Es casi de sentido común, limitar el concepto corrupción al aprovechamiento que hace una persona de un cargo público para agenciarse beneficios materiales. Con esa idea, se restringe la existencia de ese corrosivo flagelo al estrecho ámbito de la política sin hacer una necesaria mirada sobre cómo la corrupción nace y muta constantemente sus diversas formas de su existencia; cómo su práctica va institucionalizando, de hecho y contra el derecho, en el modo operandi de la pluralidad de actores y sujetos políticos sociales, al tiempo de configurar con las naturales gradaciones el sistema político de que se trate.

En efecto, en la actualidad, uno de los principales lastres de la democracia es la baja calidad de la elección y representación de las autoridades municipales, congresuales, presidenciales e igualmente en la generalidad de las instancias de la sociedad donde se toman las más importantes decisiones relativas a la economía, la justicia, la cultura, la academia (en unas más que en otras), el deporte y en diversas instituciones de la sociedad civil.  No siempre, pero sí la más de las veces, las mayorías que se forman en esas instancias del sistema surgen de procesos electorales corrompidos por el dinero (sin importancia su procedencia), el miedo, el soborno, la extorción o la manipulación.

En todo el mundo, son frecuentes las denuncias de la colusión entre política, criminalidad organizada y sectores económicos de dudosa factura. En las elecciones italianas municipales actualmente en curso, se ha destapado el escándalo de candidatos de diversas vertientes de la derecha que han sido filmados negociando con la mafia para que les agencien votos, lo mismo sucede en Colombia en el presente y en pasados procesos electorales, donde sectores del crimen organizado extorsionan, sobornan, manipulan, asesinan, aterrorizan a diversos sectores de la población para impedir que voten por los candidatos de la izquierda sin que, como en las presentes elecciones, falten los insultos racistas contra la candidata a la vicepresidencia de esa corriente política.

En esos, como en la generalidad de países, los procesos electorales evidencian que es prácticamente imposible hacer política sin ingentes recursos económicos, por lo cual las mayorías que se forman en las instituciones del Estado suelen ser contrarias al interés colectivo. Sólo representan intereses personales y/o de grupos corporativos. Los integrantes de ese tipo de mayorías son elegidos en las boletas de los partidos, muchos de ellos propensos a llevar en sus boletas a personajes de dudosas fortunas para que sean ellos quienes financien sus campañas…y la del partido postulante. Es nuestro pan nuestro de cada día. Si queremos cambiar esta circunstancia debe comenzarse con la modificación de la forma de elección y de representación en las instituciones del sistema.

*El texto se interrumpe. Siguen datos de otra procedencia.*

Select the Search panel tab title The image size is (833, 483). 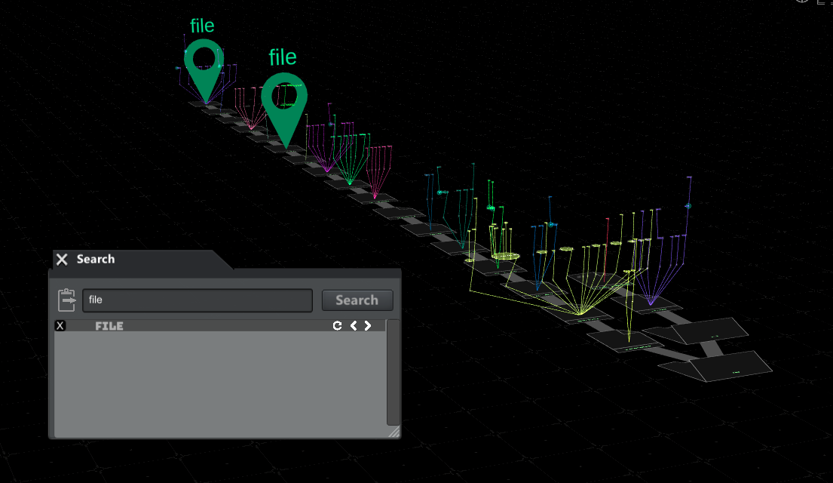click(x=96, y=260)
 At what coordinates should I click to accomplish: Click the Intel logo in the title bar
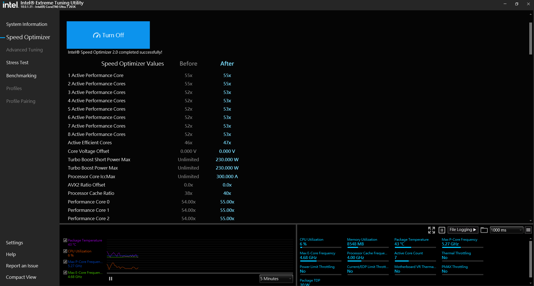coord(10,4)
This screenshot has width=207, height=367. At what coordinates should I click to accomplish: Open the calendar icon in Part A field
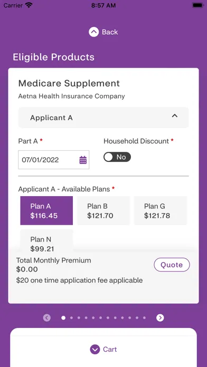[x=83, y=160]
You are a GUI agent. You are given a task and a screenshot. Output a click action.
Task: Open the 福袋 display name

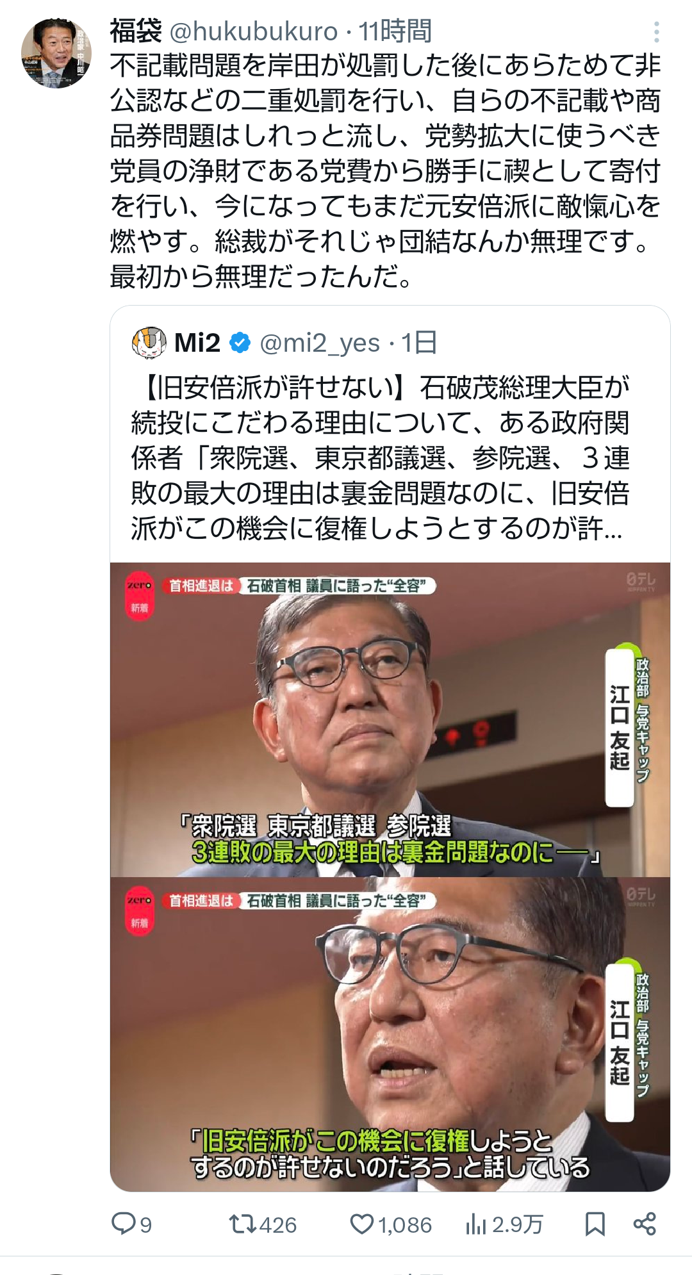point(136,31)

La criminalidad y la violencia, en sus diversas expresiones, son subproductos del entramado de corrupción que permea todas las esferas de la sociedad, pero es el sistema político la que, cual fumigadora, esparce el flagelo en todo el tejido social. Por lo cual, el ataque a esos subproductos debe orientarse, en primera instancia hacia el ámbito del sistema político, con miras a establecer reglas de juego claras sobre su financiamiento, para que las organizaciones que participen en las campañas electorales no tengan las trabas e iniquidades y inequidades que limitan sus posibilidades de éxitos en esos procesos. Pero esa tarea no puede ser dejada sólo a los partidos políticos, sobre todos los mayoritarios, que son los principales beneficiarios esta circunstancia… junto a sus financiadores.

La corrupción y la violencia tienen múltiples caras y externalidades negativas, que se expresan antes y durante en el ejercicio del poder y en diversas formas de la vida social. Por consiguiente, esta debe enfrentarse más que con medidas de corte represivo/punitivo, con acciones efectivas que prevengan la práctica y propagación de ese flagelo. Prevenir, más que castigar o reprimir.  En ese sentido, la lucha contra la corrupción es también tarea de la sociedad civil, a ser llevada a efecto a través de denuncias y, más que nada, a mediante una sostenida incidencia en la esfera de la política y de lo político, sin ese moralismo estéril usado para mantenerse en el atrio de las condenas, cual árbitro en la tierra del bien y del mal, como diría el gran poeta y cantautor italiano Fabrizio De André.

La inconsecuencia de nuestra clase política, su irrefrenable gusto por la infecunda pendencia nos ha conducido como sociedad al borde del despeñadero y de ese punto no se sale sin acuerdos sustantivos sobre los grandes temas nacionales. Es la gran tarea de este gobierno y no sólo suyo, sino de todo aquel que, siendo consciente de la magnitud de los problemas presentes y de los que sobre el país se ciernen, debe asumir el compromiso de enfrenarlos en cualquier escenario con sostenida y sostenible generosidad.